I think this is the nub of the issue - I've been in the same position and a snappy mum desperate to get the children to bed so you can get on with work basically is a recipe for disaster. You are stressed and impatient, they are needy, getting tired and picking up on a chink of weakness,

why not be the best mum every other hour of the day but let dad do bedtime? Put the baby down, then a big cuddle, lots of affection and love but wave him off as bedtime is dad's special thing to do, just for now.

Then get childcare organised for the 7mo in the near future so you can crack on with work during the day some days and do bedtime the way you want those days without the deadline of catching up on work looming over you.

PiggieWig · 09/09/2024 00:19

It really is a minefield and I feel for you. Mine have grown up now but your posts have taken me right back. Go easy on yourself. There’s enough to worry about but you’re doing a good job. This stage is hard but you’ll figure it out (or move to the next stage!)

Grabyourpassportandmyhand · 09/09/2024 00:27

My DC are a few years older and bedtime is an hour.........

It is hardly his fault that there is a big age difference between him and the baby and giving him half an hour at most is really sad. I understand that you want to work but can't his Dad put him to bed? The child must know that his bedtime is another chore that you are desperate to finish up as soon as possible.

Letting the child cry himself to sleep and then his mum is on MN later in the evening...
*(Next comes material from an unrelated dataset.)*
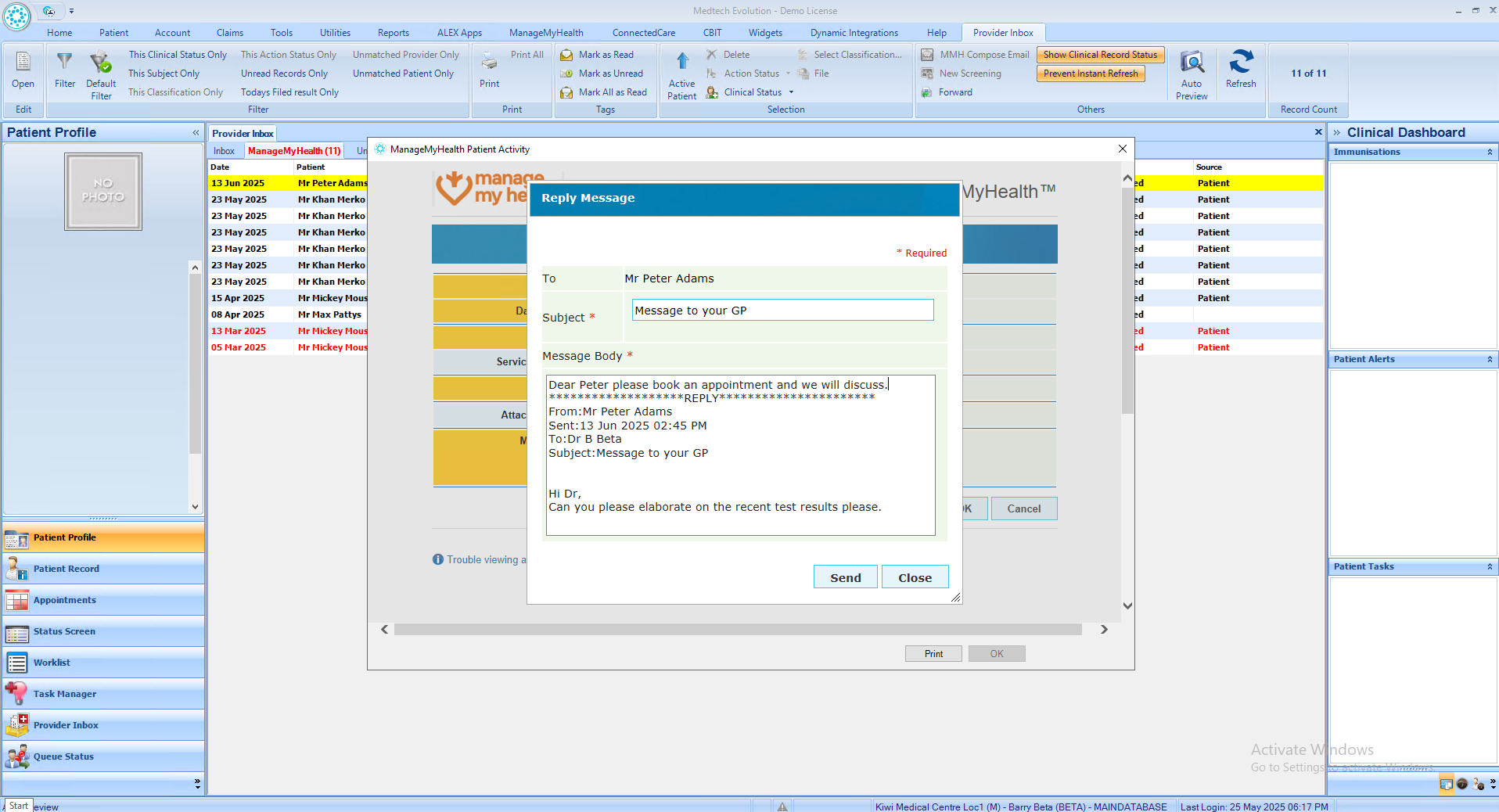Viewport: 1499px width, 812px height.
Task: Click the Open document icon
Action: click(x=23, y=62)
Bedtime routines are ahead of you for the next ten years at least. Your son doesn't need to change his behaviour. You need to change yours.

Bbq1 · 09/09/2024 00:33

Punishing a young child by refusing to read or chat to them, then leaving them to cry themselves to sleep is cruel. I think the bedtime is too short, Op. You need to extend it by 15 mins and as others have said drop some of the intellectual content at bedtime. Poor child worrying about having a bad side at that age too. He probably already feels pushed out due to the new sibling.

TealPoet · 09/09/2024 05:15

It’s tough and I sympathise but I have to agree with some pps. I personally feel like you’re trying to ‘fit in’ all kinds of things which deserve your attention at other times and taking away things he values. And tbh I think 30 mins is a very short time anyway!

AnAussieHaiku · 09/09/2024 05:33

If your child smacks you

Then expects bedtime stories

They can be told no

MaryShelley1818 · 09/09/2024 06:04

Definitely far too early at that age, he's probably not tired. My son is exactly the same age and has hobbies 3nts a week that means he's not even home until about 7.15. My 3yr old doesn't go to bed until about 7.30.
We do teeth brushing downstairs now and so when it's time to go upstairs the only thing to do is read a story, then kiss/cuddle and done. Takes 5mins.

MaryShelley1818 · 09/09/2024 06:04

Definitely far too early at that age, he's probably not tired. My son is exactly the same age and has hobbies 3nts a week that means he's not even home until about 7.15. My 3yr old doesn't go to bed until about 7.30.
We do teeth brushing downstairs now and so when it's time to go upstairs the only thing to do is read a story, then kiss/cuddle and done. Takes 5mins.

MaryShelley1818 · 09/09/2024 06:06

Sorry that should be 15 not 5!

Babbahabba · 09/09/2024 07:36

I wouldn't take away his special time with you, he will treasure that. Also nip the notion in the bud that he has a "bad" side. He's an ordinary human being like the rest of us- he's isn't perfect and makes mistakes but he isn't "bad".

Igglepigglesgrubbyblanket · 09/09/2024 07:43

At that age both my kids could dick about infinitely at bed time 😁 so it may not be to do with the new addition.
Half an hour is not an unreasonable amount of time for the whole routine though. It's back through the mists of time but I think I remember explaining that grown ups need some time to themselves at the end of the day. Did it work? Probably not.